Introduction
The concept behind CQRS is neat: detach your domain implementation completely from your representation requirements. I even wrote a framework for it as a learning tool so somebody without any prior experience should be able to boot a CQRS app in a few minutes.
The main idea behind this framework is providing developers new to CQRS an operating room where they can compose their own little CQRS Frankenstein app.
The whole framework is constructed in a way that it forces you to make your domain implementation completely persistence ignorant, respecting typical AR/transactional boundaries.
Scritchy is not "the framework to write CQRS apps"; Scritchy is a framework that tries to provide you a learning platform where you can start grasping the basic principles, advantages and disadvantages in using CQRS.
Once you understand the basic principles behind the CQRS setup, and why everything is setup the way it is, I would advise anybody to gradually replace parts of the framework and just opt for whatever approach you like, using proper message busses, pub/sub/...
If you write your app following the conventions Scritchy dictates, the only thing you need to change to remove the Scritchy dependency is the base object your Aggregate Root inherits from; that is the only dependency that is ever necessary in you app implementation. This was by design, to make future migrations as easy as possible.

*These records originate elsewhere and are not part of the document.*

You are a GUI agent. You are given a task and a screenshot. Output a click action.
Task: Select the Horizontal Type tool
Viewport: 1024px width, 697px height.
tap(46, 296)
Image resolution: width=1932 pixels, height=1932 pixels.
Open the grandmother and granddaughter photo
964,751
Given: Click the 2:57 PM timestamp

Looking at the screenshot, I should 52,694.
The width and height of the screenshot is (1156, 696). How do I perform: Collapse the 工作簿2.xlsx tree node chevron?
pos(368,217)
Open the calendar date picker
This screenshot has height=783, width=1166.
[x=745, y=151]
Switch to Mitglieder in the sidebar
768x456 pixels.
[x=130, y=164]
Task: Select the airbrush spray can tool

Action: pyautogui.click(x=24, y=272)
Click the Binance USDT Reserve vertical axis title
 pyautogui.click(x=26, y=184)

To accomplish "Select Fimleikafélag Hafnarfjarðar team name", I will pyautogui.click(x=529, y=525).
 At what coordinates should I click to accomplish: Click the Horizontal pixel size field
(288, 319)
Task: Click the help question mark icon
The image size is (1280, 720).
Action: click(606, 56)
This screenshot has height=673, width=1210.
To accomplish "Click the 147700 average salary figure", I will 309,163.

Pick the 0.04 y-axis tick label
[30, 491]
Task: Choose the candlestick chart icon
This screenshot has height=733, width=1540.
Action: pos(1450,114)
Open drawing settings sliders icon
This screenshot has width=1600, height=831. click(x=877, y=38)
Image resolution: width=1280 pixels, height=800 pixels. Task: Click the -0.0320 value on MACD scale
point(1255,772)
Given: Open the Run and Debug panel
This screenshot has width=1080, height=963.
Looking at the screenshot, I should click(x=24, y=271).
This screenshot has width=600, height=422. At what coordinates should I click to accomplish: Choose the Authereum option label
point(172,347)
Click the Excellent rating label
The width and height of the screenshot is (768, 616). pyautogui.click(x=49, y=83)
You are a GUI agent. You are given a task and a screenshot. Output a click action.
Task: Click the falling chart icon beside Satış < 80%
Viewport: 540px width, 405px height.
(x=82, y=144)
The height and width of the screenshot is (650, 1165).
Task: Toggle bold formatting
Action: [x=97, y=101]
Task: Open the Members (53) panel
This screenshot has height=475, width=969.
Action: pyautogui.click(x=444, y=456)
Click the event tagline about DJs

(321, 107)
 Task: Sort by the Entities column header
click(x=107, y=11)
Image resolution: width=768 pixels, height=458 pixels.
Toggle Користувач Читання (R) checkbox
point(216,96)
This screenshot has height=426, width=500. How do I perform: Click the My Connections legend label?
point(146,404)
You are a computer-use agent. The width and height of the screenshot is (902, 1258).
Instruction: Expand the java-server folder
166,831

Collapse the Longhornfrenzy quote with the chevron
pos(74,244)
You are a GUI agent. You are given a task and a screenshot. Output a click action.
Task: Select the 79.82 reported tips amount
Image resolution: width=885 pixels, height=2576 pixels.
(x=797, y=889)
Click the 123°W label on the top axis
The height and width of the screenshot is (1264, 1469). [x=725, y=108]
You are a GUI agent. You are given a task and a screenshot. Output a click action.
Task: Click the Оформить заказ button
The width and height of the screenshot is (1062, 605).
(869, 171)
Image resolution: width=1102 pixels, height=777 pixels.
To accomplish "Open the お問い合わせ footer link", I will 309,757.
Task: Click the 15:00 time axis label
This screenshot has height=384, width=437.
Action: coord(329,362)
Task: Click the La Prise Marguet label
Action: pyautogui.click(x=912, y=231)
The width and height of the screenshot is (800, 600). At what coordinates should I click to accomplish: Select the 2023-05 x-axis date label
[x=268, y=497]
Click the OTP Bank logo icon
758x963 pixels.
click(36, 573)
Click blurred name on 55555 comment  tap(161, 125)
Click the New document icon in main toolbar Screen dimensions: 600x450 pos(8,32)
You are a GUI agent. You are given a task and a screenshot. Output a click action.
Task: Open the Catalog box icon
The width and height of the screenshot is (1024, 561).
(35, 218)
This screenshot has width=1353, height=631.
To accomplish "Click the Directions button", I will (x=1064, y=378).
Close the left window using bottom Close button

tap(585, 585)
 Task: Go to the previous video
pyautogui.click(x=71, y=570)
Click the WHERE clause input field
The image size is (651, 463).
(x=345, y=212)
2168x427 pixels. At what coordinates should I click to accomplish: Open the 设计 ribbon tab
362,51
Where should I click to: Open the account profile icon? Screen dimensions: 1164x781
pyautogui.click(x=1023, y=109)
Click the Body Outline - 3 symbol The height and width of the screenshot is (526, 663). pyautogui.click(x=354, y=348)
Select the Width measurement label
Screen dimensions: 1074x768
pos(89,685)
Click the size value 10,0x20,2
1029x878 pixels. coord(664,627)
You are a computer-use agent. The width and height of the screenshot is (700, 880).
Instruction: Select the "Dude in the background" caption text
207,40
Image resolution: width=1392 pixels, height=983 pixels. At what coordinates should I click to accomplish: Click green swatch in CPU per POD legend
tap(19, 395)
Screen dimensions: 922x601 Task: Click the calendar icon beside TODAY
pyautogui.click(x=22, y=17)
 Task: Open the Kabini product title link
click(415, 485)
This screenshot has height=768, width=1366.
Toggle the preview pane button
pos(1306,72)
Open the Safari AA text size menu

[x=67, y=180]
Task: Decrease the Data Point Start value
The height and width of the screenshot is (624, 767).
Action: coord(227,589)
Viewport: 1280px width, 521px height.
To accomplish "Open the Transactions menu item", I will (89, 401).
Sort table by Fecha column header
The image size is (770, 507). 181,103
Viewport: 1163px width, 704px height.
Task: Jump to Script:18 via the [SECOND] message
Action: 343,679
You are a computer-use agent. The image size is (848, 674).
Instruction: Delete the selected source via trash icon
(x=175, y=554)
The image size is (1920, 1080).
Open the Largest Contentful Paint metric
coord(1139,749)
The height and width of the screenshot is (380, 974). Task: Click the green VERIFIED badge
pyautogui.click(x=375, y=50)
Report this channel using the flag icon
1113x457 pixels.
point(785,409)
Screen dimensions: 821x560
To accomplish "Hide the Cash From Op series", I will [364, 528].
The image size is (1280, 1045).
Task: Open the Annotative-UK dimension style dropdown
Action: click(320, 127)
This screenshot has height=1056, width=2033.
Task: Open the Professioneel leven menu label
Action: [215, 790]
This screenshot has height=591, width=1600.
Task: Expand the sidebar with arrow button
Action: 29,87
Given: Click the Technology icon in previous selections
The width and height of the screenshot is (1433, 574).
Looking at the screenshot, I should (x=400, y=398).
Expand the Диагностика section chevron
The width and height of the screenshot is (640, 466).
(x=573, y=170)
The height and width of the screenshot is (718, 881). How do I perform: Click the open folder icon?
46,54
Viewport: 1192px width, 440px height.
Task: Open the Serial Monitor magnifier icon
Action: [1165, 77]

I wrote this framework to enable a dev new to CQRS to get his app up and running in a few minutes... But apparently, that is not enough....
Once Upon A Time At A Certain Newsgroup...
There has been a huge discussion over at the CQRS newsgroup about whether a CQRS framework has a "raison d'être". I think it has, as a learning tool, some disagree; I'm fine with that:
What I find really odd however, is that white coats are now starting to draw "MetaSchema's" or whatever the **** they call them, complicating and abstracting a very simple concept even more then necessary.
As an answer to that, I wrapped up a basic app in a few hours which demonstrated about what I think CQRS is in it's core concept, i.e., make a CQRS app as simple as possible, only abstracting what you absolutely have to...
This is the answer I got:
It is unfortunate that people learn programming without meeting the basic tenets of structured programming. Programming with procedures (your commands and queries) has been here from more than 30 decades, some are commands others are queries. CQS is usually applied here too!
ROFL !! Talk about missing the point!! Anyway, after all these fruitless attempts, I decided to invest my time in some things more productive and get away from all these semantic meta-level blahblahblah....
CQRS - The Essence IMO - How Would You Explain It to a 10-year Old ?
All those neat diagrams perfectly aligned and perfectly abstracting away everything in CQRS usually give me the shivers, which is why I started writing this article in the first place. I think Rob Ashton's article was a great attempt, but still a bit to complicated.
One of my current occupations as an ICT generalist is giving strategic ICT advice. Every time we talk about customer interaction/transferring your intent to your customers, I suggest them to interact with their customers as if they were 10-year-olds as an exercise, in order to get to the essence of their intent... So I decided to dogfood this approach, and here is my attempt to explain CQRS to my 10-year-old audience:
That is all there is to CQRS IMO, nothing more, nothing less.
(For all the font freaks, the typeface used in this graph is MouseDrawn™, which will be available for ordering soon, SRP 10K€ ;) ).
Conclusion
CQRS is a neat concept, and applying it gives you all kinds of advantages... But there is no need to make it more complicated then it is; in essence it is just about separating your domain implementation from your UI representation, nothing more, nothing less.
I feel a lot of people are getting confused when they try to get started with CQRS. There is no need to; just separate your UI/domain implementation and UI representation.
People interested in the absolute minimum required to do CQRS, I suggest to take a look at my example app over at github. I would advise Scritchy to people who want to experiment with CQRS for the first time and want a proper app architecture (nuget available). For others - the more experienced people - I suggest you opt for whatever you think is appropriate, as CQRS is not about components, it is about a concept.